The Art of Screenwriting No. 1, Billy Wilder | Paris Review
Theater vs Pictures
The tragedy of the picture maker, as opposed to the playwright, is that for the playwright the play debuts in Bedford, Massachusetts, and then you take it to Pittsburgh. If it stinks you bury it. If you examine the credits of Moss Hart or George Kaufman, no one ever brings up the play that bombed in the provinces and was buried after four shows.
With a picture that doesn't work, no matter how stupid and how bad, they're still going to try to squeeze every single penny out of it. You go home one night and turn on the TV and suddenly, there on television, staring back at you, on prime time, that lousy picture, that thing, is back! We don't bury our dead; we keep them around smelling badly.
Now, I do have to admit I was disappointed by the lack of success of some pictures I thought were good, such as Ace in the Hole. I liked the movie very much but it did not generate any "must-see" mood in audiences.
On the other hand, sometimes you'll have a rough time, and the film will turn out all right.
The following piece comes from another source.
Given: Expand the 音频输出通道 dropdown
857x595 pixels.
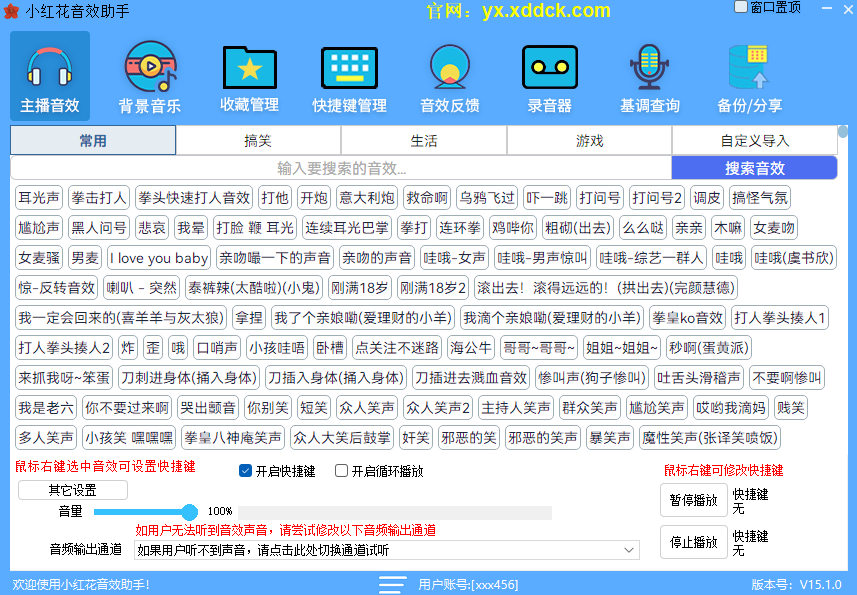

On Sabrina I had a very rough time with Humphrey Bogart. It was the first time he'd worked with Paramount. Every evening after shooting, people would have a drink in my office, and a couple of times I forgot to invite him. He was very angry and never forgave me.
Sometimes when you finish a picture you just don't know whether it's good or bad. When Frank Capra was shooting Claudette Colbert in It Happened One Night, after the last shot she said, Will that be all Mr. Capra?
We're all done.
All right. Now why don't you go and fuck yourself. She thought the picture was shit, but she won the Academy Award for it.
On Writing Partner, Brackett
After Sunset Boulevard, Brackett and I parted friends. Twelve years together, but the split had been coming. It's like a box of matches: you pick up the match and strike it against the box, and there's always fire, but then one day there is just one small corner of that abrasive paper left for you to strike the match on. It was not there anymore. The match wasn't striking. One of us said, Look, whatever I have to give and whatever you have to offer, it's just not enough. We can end on the good note of Sunset Boulevard. A picture that was revolutionary for its day.
On Writing Partner, Diamond
We had a great deal of trust in each other. But sometimes with writing you just can't tell, especially if you're writing under pressure. Diamond and I were writing the final scene of Some Like It Hot the week before we shot it. We'd come to the situation where Lemmon tries to convince Joe B. Brown that he cannot marry him.
"Why?" Brown says.
"Because I smoke!"
"That's all right as far as I'm concerned."
Finally Lemmon rips his wig off and yells at him, "I'm a boy! Because I'm a boy!"
Diamond and I were in our room working together, waiting for the next line—Joe B. Brown's response, the final line, the curtain line of the film—to come to us. Then I heard Diamond say, "Nobody's perfect." I thought about it and I said, Well, let's put in "Nobody's perfect" for now. But only for the time being. We have a whole week to think about it. We thought about it all week. Neither of us could come up with anything better, so we shot that line, still not entirely satisfied. When we screened the movie, that line got one of the biggest laughs I've ever heard in the theater. But we just hadn't trusted it when we wrote it; we just didn't see it. "Nobody's perfect." The line had come too easily, just popped out.
On Writing Partner, Chandler
He accused me of having as many as three martinis at lunch. Furthermore, he wrote that he found it very disconcerting that Mr. Wilder gets two, three, sometimes even four calls from obviously young girls.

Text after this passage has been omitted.